They are a dismembered branch of the great Appalachian family, and are seen away to the west of the river, swelling up to a noble height, and lording it over the surrounding country.

At the beginning of the story, the Kaatskill (Catskill) Mountains are introduced as the setting. The prose describing them is grandiose and mythic, providing the story with a setting as impressive and unlikely as its plot. The mountains are mysterious, mercurial, and unknowable, much like the events they will host throughout the story. 

He saw at a distance the lordly Hudson, far, far below him, moving on its silent but majestic course, with the reflection of a purple cloud, or the sail of a lagging bark, here and there sleeping on its glassy bosom, and at last losing itself in the blue highlands.
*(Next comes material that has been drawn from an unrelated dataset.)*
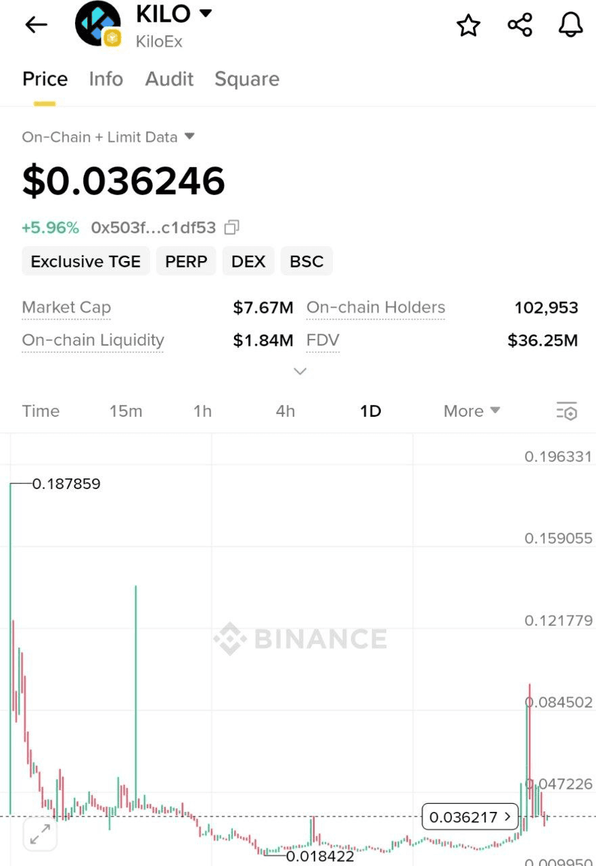Viewport: 596px width, 866px height.
Task: Expand more token stats chevron
Action: point(300,371)
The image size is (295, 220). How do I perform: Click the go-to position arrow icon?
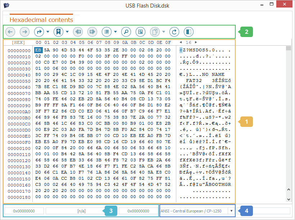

The Hudson River, as viewed by Rip during his infamous trip into the woods, is an important part of the landscape of the region. The man for whom it is named is also an important figure in the story. It is Hendrick (Henry) Hudson whose party of abandoned spirits Rip encounters in the forest. The ancient explorers are now doomed to haunt the area surrounding the site of their betrayal by others.

Passing through the ravine, they came to a hollow, like a small amphitheatre, surrounded by perpendicular precipices, over the brinks of which impending trees shot their branches, so that you only caught glimpses of the azure sky and the bright evening cloud.

The forest climbing the mountains is portrayed in ever more disorienting language as Rip travels further into it, carrying a keg. The sense that the landscape has become more dreamlike and less recognizable adds emphasis to the strange figures that Rip encounters. The forest has taken him in, ushering Rip into a world completely removed from his own, if only for a while.